New Oral Drug Dramatically Lowers Cholesterol, Offering Potential Choice to Injections
São Paulo, Brazil – November 16, 2025 – In a potential breakthrough for cardiovascular health, pharmaceutical company Merck has developed an oral medication capable of reducing “bad” cholesterol (LDL) to remarkably low levels, offering a possible alternative to costly and inconvenient injectable drugs. The pill targets PCSK9, a protein that prevents the liver from removing LDL cholesterol from the blood.
For years, lowering LDL cholesterol has relied heavily on statins, but many patients require additional therapies to reach recommended levels. Current options often involve PCSK9 inhibitors, which are administered via injection. Merck’s new drug, enlicitid, represents a meaningful step towards a more accessible and affordable treatment.

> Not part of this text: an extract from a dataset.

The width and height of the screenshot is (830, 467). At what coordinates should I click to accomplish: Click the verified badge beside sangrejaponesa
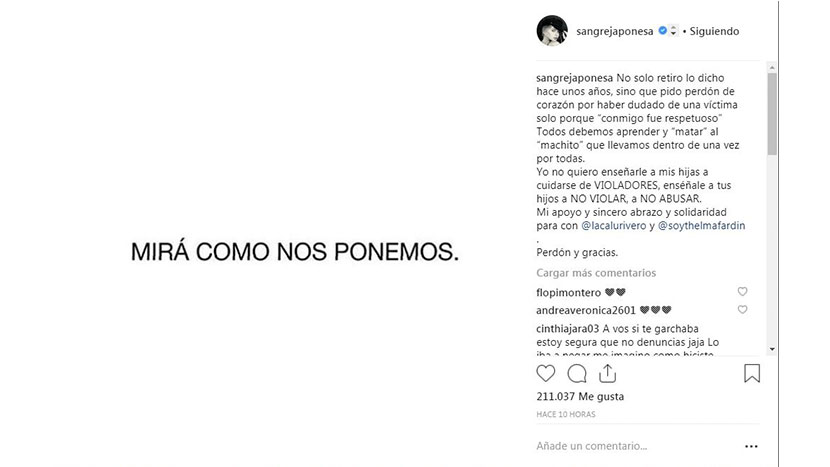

The challenge in creating a pill-form PCSK9 inhibitor lay in the size of the molecule. Conventional small-molecule drugs are easily absorbed, but PCSK9 inhibitors are large proteins.”Getting a large molecule like those in most pills, would be very small,” explained researchers. Merck’s solution, after a decade of research, involved creating a circle of peptides – one-hundredth the size of an antibody but larger than a typical small molecule.
“This method could allow researchers to create pills that could replace many other injectable medications,” stated Dean Li, president of Merck Research Laboratories. He emphasized the economic benefits, noting that pills are cheaper to manufacture and transport than injectables, which require refrigeration. Merck aims to price enlicitid competitively, making it widely available in the United States and globally, envisioning a future where taking the pill is “no different than aspirin” or standard blood pressure medication.
“The dream is to democratize PCSK9,” Li said. ”This dream has the possibility of becoming reality.”
Cardiologists are optimistic about the potential impact. “It could be a game changer,” said Christopher Cannon, a cardiologist at Brigham and Women’s Hospital in Boston, who is not affiliated with Merck. David Maron, a preventative cardiologist at Stanford University, added, “If they price this so people can afford it, it will make a huge difference” for the millions at risk of heart attacks and strokes. “This is a really crucial advance.”
AstraZeneca is also developing a PCSK9 pill, according to Maron, who is involved in monitoring the safety of these drugs in clinical trials.
Merck is currently conducting a large-scale study involving over 14,500 participants to confirm that lowering LDL cholesterol with enlicitid translates into fewer heart attacks,strokes,and cardiovascular deaths. The company plans to submit the drug for U.S. food and Drug Administration approval in early 2026, with an anticipated launch in 2027.